Would I live like this?

What did I ask of this world?

Did I ask for worship claiming to be a diving birth?

Is it wrong to ask for acceptance as a human being?

I want to see you as a brother and a father

The cruelty of the call for bed is enough.

Let me live as a human being.

I will be educated, I will go for job,

I will be just.

I will be a mother to show love

I will be a relative to help.

Oh Earth! Would you accept me?

                                This song is of a modernistic approach, where the trans-women are fighting for their rights to education and working in jobs. While the song starts from their tradition, talking about their festival of Koovagam, the song continues talking about their profession as prostitutes, and also begging in streets. It expresses their agony over the world which is neglecting to accept them as human beings. In general, trans-women are treated so badly, since they relate themselves to the profession of prostitution. But, this song tells that it was the society which pushed them into the profession and also that they yearn to come out of the bondage of such profession which is demeaning them. “Annan thambi varisaiyilae” is a very different song that gives a very different reason for their transformation. Though, this song is not sung by many trans-women, some enjoy singing this song.

In the row of elder and younger brothers,

I was born as a boy,

But my mother who fed me with her loving milk,

Being disappointed for not having a baby girl,

Made me grow long hair, decorated it with flower garland,

Also applied kajal to my eyes.

Why rear me up as a girl, Kannama?

Who was the one who instilled femininity

Into me, while I was a man?

While the world and the society sees me

As a woman everyday,

Who threw me into such a situation?

Being a male physically,

But a woman mentally,

Does the world know the agony I go through?

Enough of all my burdens.

Now, leave me as I want t establish my path.

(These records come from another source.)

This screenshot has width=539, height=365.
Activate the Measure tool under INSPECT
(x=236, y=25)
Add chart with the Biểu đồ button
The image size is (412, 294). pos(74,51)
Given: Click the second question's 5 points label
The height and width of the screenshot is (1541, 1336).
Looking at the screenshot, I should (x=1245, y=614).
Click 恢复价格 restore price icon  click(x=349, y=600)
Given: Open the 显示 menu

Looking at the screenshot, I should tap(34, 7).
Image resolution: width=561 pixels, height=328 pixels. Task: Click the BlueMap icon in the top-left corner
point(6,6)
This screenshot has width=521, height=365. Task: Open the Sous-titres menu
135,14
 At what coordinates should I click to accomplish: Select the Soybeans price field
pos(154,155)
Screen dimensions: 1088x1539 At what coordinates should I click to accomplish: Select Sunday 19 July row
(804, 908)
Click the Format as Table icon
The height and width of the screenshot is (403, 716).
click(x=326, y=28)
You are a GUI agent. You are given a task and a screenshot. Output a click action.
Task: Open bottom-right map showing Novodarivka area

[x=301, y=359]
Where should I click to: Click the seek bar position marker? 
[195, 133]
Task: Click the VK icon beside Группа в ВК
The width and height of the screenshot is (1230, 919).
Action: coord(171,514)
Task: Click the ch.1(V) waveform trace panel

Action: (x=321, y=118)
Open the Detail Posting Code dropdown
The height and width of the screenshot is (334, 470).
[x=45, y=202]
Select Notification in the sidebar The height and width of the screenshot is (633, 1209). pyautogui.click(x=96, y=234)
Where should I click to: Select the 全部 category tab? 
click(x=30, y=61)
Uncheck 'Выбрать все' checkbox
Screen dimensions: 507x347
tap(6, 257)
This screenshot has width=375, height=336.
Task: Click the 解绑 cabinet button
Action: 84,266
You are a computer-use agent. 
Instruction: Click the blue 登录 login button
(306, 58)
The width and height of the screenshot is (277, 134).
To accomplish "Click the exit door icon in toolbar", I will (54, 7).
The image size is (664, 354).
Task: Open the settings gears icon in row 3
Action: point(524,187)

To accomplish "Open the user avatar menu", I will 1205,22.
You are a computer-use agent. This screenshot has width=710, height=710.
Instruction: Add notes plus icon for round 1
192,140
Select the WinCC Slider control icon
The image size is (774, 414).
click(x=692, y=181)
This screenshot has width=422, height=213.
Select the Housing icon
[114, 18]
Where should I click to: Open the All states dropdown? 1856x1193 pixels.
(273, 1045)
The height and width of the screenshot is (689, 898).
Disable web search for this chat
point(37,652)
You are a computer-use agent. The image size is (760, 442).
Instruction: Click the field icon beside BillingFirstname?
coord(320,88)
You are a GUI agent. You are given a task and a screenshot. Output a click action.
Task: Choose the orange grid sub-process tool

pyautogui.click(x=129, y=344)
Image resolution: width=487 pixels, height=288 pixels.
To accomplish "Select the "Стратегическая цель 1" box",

In the middle of the streets,

I stand like a hard tree,

And there are many like me.

I plead sincerely,

Please allow us to live as human beings.

                            This song is highly related to the practice of Tamil mothers, who love decorating their baby boy as a girl, to make themselves  feel better, while worrying about not having a baby girl. This song blames the mother as the reason for the transformation, saying that it was her, who instilled the idea of being feminine into the boy.

                         Though the songs that they sing are a part of their entertainment, their songs have a deep plea to the society, which denies them their basic right to live as a human being, which they deserve. They place it in the form of request to the society. These songs represent their culture, and they pass on these songs to their future generations.